メデロスは目に見えない速さで、跳躍する。


「………この世界の始まり。」


「………?」


「世界の始まりは、無であった。」


メデロスは話す。


「無の中に、1人の少女がやってきた。」


「1人の少女?」


「我は少女の願いを聞き入れ、生命を世界に吹き込んだ。」


「生命を、世界に?」


「生命はこの世界で育まれ、外界とは異なる生態系が構築された。」


「………外界って、メデロス。あなたは外の世界のことを知っているのか!?」


「我は外の世界の神なり。」


ま、マジもんの神様かよ。


「あ、あの、殴ったりしてすいませんでした。」


「よい。しかし、外界をふくめ世界を闇に飲み込もうとするものがいる。」


「外界をふくめって……どういうことですか?」


「外界は現在、混乱に陥っている。魔王と呼ばれるものが我の力の一部を使い、人間の文明を侵略しようとしている。」


「侵略……って?」


「人が滅び、魔族が世界の主となる。」


「そ、そんな馬鹿な!?」


「すでに侵略始まり、世界に混乱が広まりはじめている。」


「………俺に任せてください!俺が魔王を倒します!」


「そのつもりである。強き心を持つものよ。そなたか持つ力は、我が力の一部。そして、あの娘が望んだ力。心の強さを、優しさを、思いやりをそのまま力として変換できるものだ。」


「あの娘……ルルのことですか?」


「そうだ。
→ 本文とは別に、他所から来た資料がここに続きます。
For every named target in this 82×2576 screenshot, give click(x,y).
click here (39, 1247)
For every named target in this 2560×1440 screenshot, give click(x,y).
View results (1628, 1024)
あの娘は余程お主のことを好いておるようだぞ。」


「そう……ですね。知ってます。」


「そうか……人の営み。これもまた儚く、美しい。」


「俺は、向き合います。ルルの気持ちに。」


メデロスは、目を閉じ、そしてしばらくしてこちらに向き直るように目を開けた。


「………これから魔族の侵略がますます激しくなる。この世界も、外界も、残された猶予はそう多くない。」


「分かりました!!!」


「最後に、この指輪を与えよう。」


俺の指が光に包まれ、一つの指輪が装着された。


「その指輪は、3度だけ、主を主人として契約し、好きに召喚できる。万が一私の助けが必要な時は、呼ぶがいい。」


「た、助けてくださるんですか?」


「我は世界の中立者。我を呼ぶ時は、その分の代償を支払う必要がある。……仲間と契約し、いつ如何なる時もお主の側に居れるように、すればよいだろう。それは、守るべき時にお主が側に居れるようにするための指輪だ。」


「分かりました!ありがとうございます!」


「ふむ。我はふたたび見守るとしよう。」


辺りが霧に包まれていく。









気づけば、2人は洞窟の中にいた。


「う、うぅん………」


「や、ヤテンさん、だ、大丈夫ですか?」


「そ、素空!!!無事だったか!!?」


「えぇ、俺は無事です。怪我、してないですか?」


「あ、あぁ、何とか大丈夫みたいだ。」


「よかったぁ。」







「あぁーーー!!!!見つけたーー!!!!!」






洞窟に大きな声が響き渡る。


ルルだ。


「心配したんだよ!!!」


ルルは走ってきて、俺たちの前にへたり込んだ。


「心配させて悪かったな。」


「悪かったわね。」


涙目になっている、ルルを俺たちは優しく撫でた。


これから、俺はなんとしてでも2人を守らなければならない。外は、大丈夫なんだろうか?